◆ **Task objective**
Beneath this line is the data. Output exactly the lines from the line with "Screen dimensions: 2061x1186" to the line with "Task: Click the Leistung", both ends included, and nothing more.

◆ **Extracted material**
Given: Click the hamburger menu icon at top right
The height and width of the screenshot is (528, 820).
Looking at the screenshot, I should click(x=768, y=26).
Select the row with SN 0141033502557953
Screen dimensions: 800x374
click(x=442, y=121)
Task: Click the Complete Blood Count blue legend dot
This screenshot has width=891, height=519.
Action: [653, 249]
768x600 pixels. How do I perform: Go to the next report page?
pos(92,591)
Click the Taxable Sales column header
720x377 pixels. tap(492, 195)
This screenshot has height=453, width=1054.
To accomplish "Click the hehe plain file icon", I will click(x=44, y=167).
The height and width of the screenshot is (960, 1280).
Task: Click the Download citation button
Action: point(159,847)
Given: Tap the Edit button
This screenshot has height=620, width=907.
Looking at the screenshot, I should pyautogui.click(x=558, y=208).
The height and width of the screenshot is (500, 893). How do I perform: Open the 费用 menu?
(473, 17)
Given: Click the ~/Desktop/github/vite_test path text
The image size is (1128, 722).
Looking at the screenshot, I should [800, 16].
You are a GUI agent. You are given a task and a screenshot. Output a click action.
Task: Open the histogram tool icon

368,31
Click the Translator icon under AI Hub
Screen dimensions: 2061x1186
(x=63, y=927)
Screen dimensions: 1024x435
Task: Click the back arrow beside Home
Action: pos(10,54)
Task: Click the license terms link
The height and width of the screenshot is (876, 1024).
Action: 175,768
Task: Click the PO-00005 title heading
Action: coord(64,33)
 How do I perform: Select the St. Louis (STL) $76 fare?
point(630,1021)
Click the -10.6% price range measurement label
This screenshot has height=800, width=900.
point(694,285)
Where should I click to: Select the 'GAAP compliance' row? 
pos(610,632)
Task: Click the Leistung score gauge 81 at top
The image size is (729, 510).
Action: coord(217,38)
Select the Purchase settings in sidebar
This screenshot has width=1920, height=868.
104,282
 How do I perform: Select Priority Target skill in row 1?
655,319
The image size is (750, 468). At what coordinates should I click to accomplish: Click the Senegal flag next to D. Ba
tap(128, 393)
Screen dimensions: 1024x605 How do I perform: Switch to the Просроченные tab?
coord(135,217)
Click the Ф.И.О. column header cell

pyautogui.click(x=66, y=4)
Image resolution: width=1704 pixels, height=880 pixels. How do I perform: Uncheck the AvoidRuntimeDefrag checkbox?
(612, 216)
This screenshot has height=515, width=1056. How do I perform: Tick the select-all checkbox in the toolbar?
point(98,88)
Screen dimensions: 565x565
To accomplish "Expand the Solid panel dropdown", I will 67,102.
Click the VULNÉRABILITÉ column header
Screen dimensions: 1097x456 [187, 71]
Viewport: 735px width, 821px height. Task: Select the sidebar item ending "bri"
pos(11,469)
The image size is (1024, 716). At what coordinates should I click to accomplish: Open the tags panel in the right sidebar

◆ **Solution to this exercise**
Screen dimensions: 2061x1186
(x=63, y=927)
Screen dimensions: 1024x435
Task: Click the back arrow beside Home
Action: pos(10,54)
Task: Click the license terms link
The height and width of the screenshot is (876, 1024).
Action: 175,768
Task: Click the PO-00005 title heading
Action: coord(64,33)
 How do I perform: Select the St. Louis (STL) $76 fare?
point(630,1021)
Click the -10.6% price range measurement label
This screenshot has height=800, width=900.
point(694,285)
Where should I click to: Select the 'GAAP compliance' row? 
pos(610,632)
Task: Click the Leistung score gauge 81 at top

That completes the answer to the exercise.